Silencing the critic

15 06 2007

The High Court of Australia handed down a decision on Thursday (John Fairfax Publications Pty Ltd v Gacic) which has been reported in the press as “lowering the curtain on age of the fearless restaurant critic”. See here and here.

The story is that Coco Roco, a now defunct Sydney CBD restaurant, sued Matthew Evans and the Sydney Morning Herald after they published a scathing review shortly after the restaurant opened. The restaurant promoted itself as “Sydney’s most glamorous restaurant”. The review is here.

A jury decided that the implications in the review that the “food was unpalatable” and that the “restaurant provided some bad service” were not defamatory.

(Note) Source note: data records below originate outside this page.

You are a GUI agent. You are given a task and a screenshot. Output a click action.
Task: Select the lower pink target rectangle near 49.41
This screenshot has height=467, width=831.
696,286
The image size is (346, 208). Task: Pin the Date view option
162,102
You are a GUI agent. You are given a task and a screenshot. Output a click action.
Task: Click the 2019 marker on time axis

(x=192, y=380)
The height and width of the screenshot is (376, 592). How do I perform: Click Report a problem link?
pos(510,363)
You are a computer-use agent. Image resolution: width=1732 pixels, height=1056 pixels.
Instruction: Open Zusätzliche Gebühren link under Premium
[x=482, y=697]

The NSW Court of Appeal overruled this, saying that no reasonable jury properly directed would have come to this decision. The newspaper then appealed to the High Court.

If you read the judgment you will see that the High Court was more concerned with whether an appeal court could override a jury decision, although the Court accepted that Coco Roco was defamed by Matthew Evans’ review. It was also concerned with whether community standards should be imported into the decision whether something is defamatory (the answer was that community standards do not matter. So why have juries?)

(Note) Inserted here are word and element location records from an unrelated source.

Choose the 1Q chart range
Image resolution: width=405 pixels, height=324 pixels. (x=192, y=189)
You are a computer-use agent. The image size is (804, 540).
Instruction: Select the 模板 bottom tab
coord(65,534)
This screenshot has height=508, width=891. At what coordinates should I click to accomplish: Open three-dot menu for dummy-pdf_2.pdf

So what is the consequence of all this?

Well, it does mean that a restauranteur who is unhappy with a review they have received can sue for defamation. If restaurant reviews are not able to be critical, then they merely become marketing tools for restauranteurs.

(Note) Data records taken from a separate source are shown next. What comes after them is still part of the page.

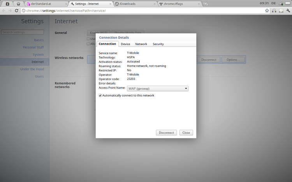The height and width of the screenshot is (182, 292).
Task: Open the Security tab in Connection Details
Action: click(x=158, y=44)
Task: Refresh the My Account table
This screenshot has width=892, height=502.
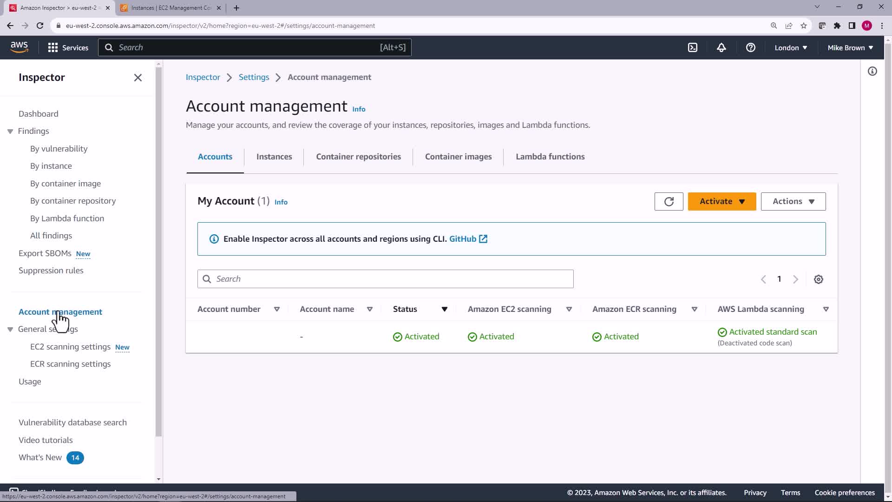Action: 669,201
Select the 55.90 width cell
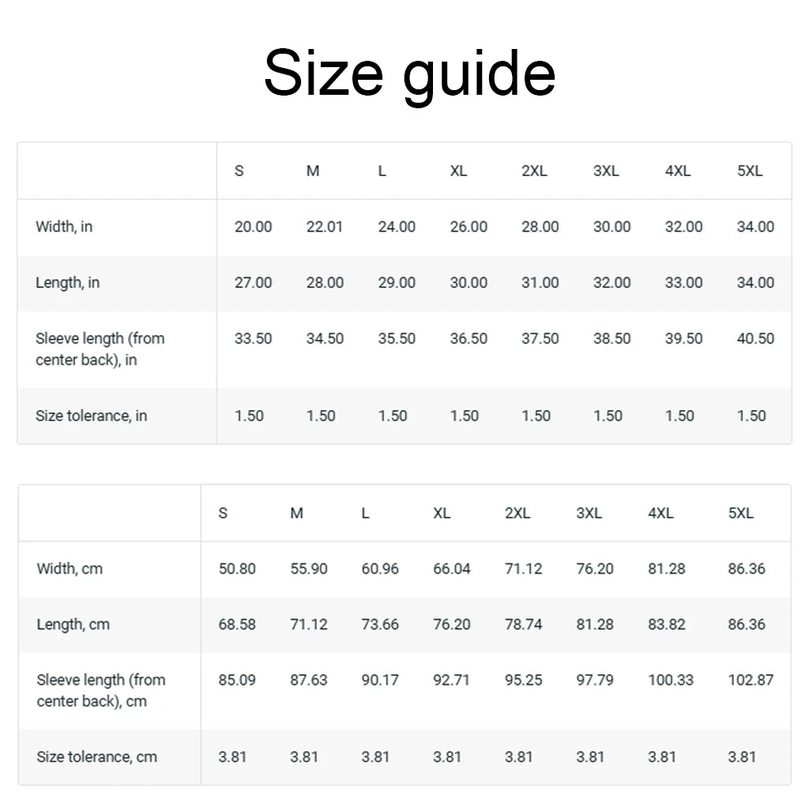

As the court proceeding’s head into the next stage, where the SMH will no doubt attempt to show that Evan’s review was based on the truth, one problem for the SMH (and restaurant reviewers in general) is that the evidence is consumed in the reviewing process. So to use the Chief Justice’s example, one can show that a leading surgeon has bad eyesight or shaky hands by testing them in Court. But how can the critic provide that the oysters were not fresh, or that the desserts were too sweet?

If I were setting up a fine-dining restaurant today, I would promote myself as being better than the best and worthy of every hat available (thereby building the business reputation). And as soon as someone said otherwise (that is, damaging the reputation I built), I would go hell for leather and sue.

I myself take no pleasure in criticising in general, and what I say in this blog always aims to be fair, not just to the prospective diner, but to owners and the floor and kitchen staff. So does this mean that blogs like this should be silenced? No it doesn’t. Otherwise the only source of information for consumers will come from the restaurants themselves. And who will then hold restaurants to the promises they make? Nobody – not even the courts.